If you have handled the invitation well, the guest understands the purpose and process and will have a good feeling and understanding of what will happen.

You have your date, time, technology in place, etc., so now it is time to meet and greet. Live – almost always easier – you know what to do. Meet at least twenty minutes before you start the interview and just make them feel comfortable. Go through the purpose and process again. 

Test the technology or show them around the studio. Do your darndest to make sure everything works smoothly. Make a checklist.

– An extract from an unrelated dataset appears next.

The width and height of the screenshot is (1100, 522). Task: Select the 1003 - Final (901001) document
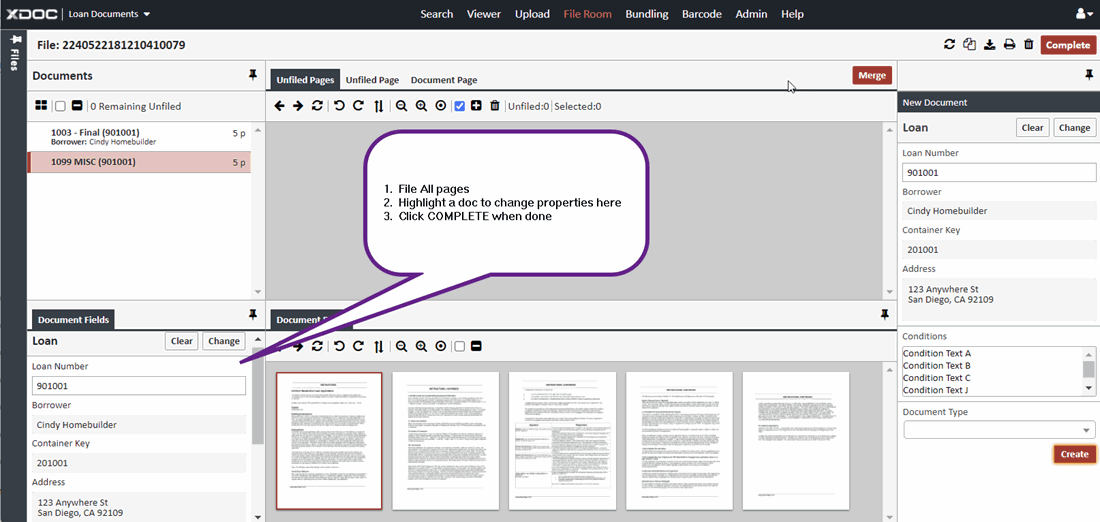[x=95, y=132]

–       Welcome and comfort your guest

–       Sound

–       Lighting

–       Water

–       Notepaper

–       Outline for your questions

–       Introduction notes

–       Sponsor information, if you are lucky to find a sponsor

–       Computer

–       Wifi

–       Hard drive and platform for saving your interview

–       Upload to platform

–       De-brief your guest – talk about the experience

– Follow up with your guest in the next two days

Etc. Add to this list.

Time to start? You are still in the permission phase. Some guests are experienced and at ease from the beginning. Others will be nervous and uncomfortable. Everyone will need some kind of comforting. You want them to trust you, and you do that through reassurance, encouragement, and making sure they understand what will happen. 

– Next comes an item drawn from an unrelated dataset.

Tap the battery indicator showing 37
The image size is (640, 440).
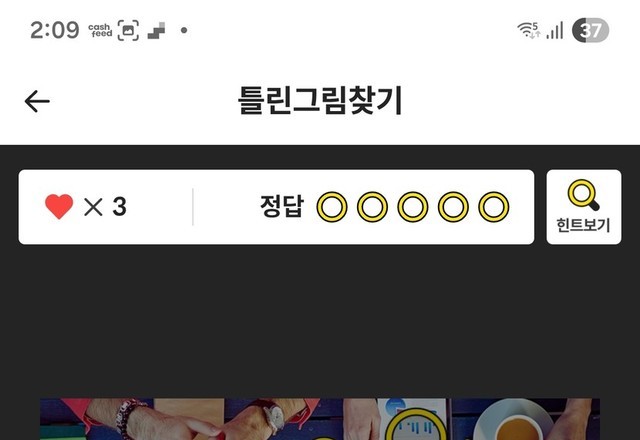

The more you practice, the more comfortable you will be, which helps you focus more on your guest than on your own feelings or uncertainties. I am a nervous type myself – I treasure professionalism and do not want glitches. When something goes wrong, like with the tech, I get stressed, but with experience, I have learned that I must calm down, and things usually will work out. I am just saying that your state of mind affects your guest’s state of mind.

Think through your introduction. Tell them (and your audience) why you are looking forward to your conversation. Ask your guest a relatively easy question to get them started, such as saying a few words about their work, their experience of the book, film, recipe, or idea they will share. 

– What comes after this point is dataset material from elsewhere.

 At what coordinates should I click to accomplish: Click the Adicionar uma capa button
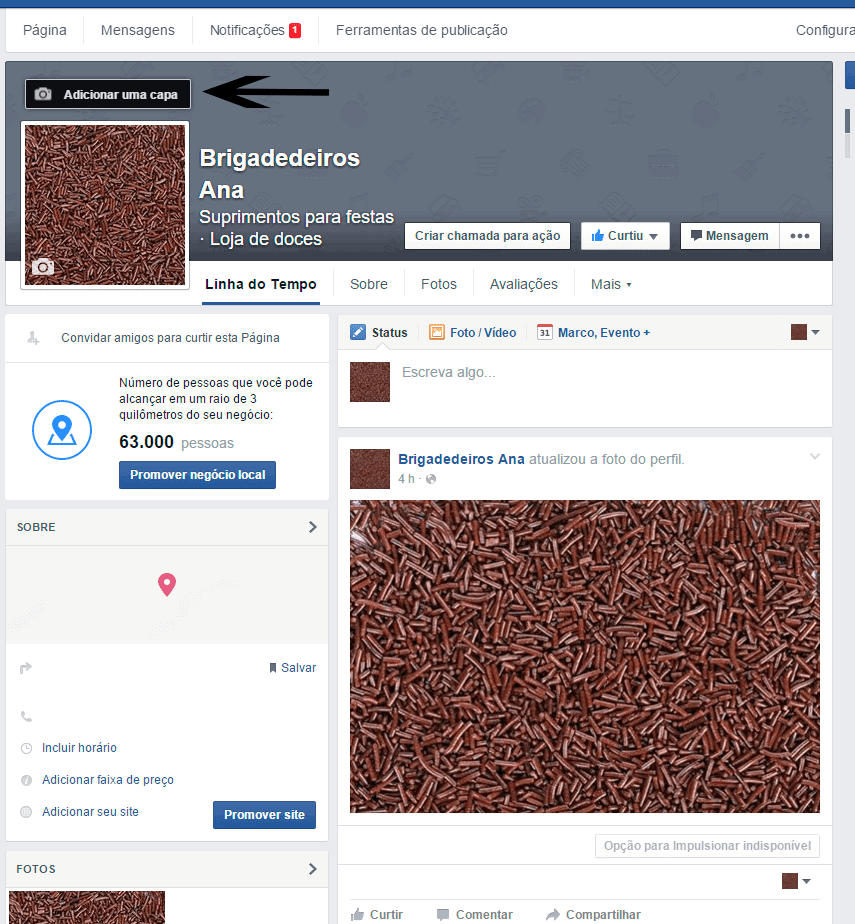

Get your guest to smile. Share your connection. Share what you are curious about.

Watch for the body language that shows that your guest is starting to relax. They will often breathe more easily and slowly, ease the tension in their bodies as they sit more relaxed in their chair, or still better laugh at one of your comments. They will raise their eyes and look more directly at you. Sometimes, they will speed up and talk more intensely, but the opposite will often happen – their voice tempo will be reduced, indicating less stress.

You will want to be able to ask more prodding or difficult questions, of course, but that will be easier when your guest feels that you’ve made an effort to make them feel welcome and you demonstrate your curiosity – and calm focus.

There is a lot going on in this first phase, from how you make your invitation to participate to how you meet and greet to how you get your guests to feel welcome and ready to talk. 

Watch the start of this interview example with Maria W. 

Maria is a teacher in Sweden, so the interview is in Swedish, but I just want you to focus on the first 20 seconds. Sure, you can watch the whole interview (about 3.5 minutes) if you wish and understand Swedish, but it’s the particulars of body language I ask you to focus on. Why is it important to make the other person comfortable and even to smile or laugh at the beginning? (Oh, by the way, she is also talking about her dog.)

Technologically this is not a masterpiece, using my cell phone in a room at Maria’s school, this time having the camera at an angle from the side. Once again, my point is getting that first-minute right shows that your guest feels comfortable and is willing to share.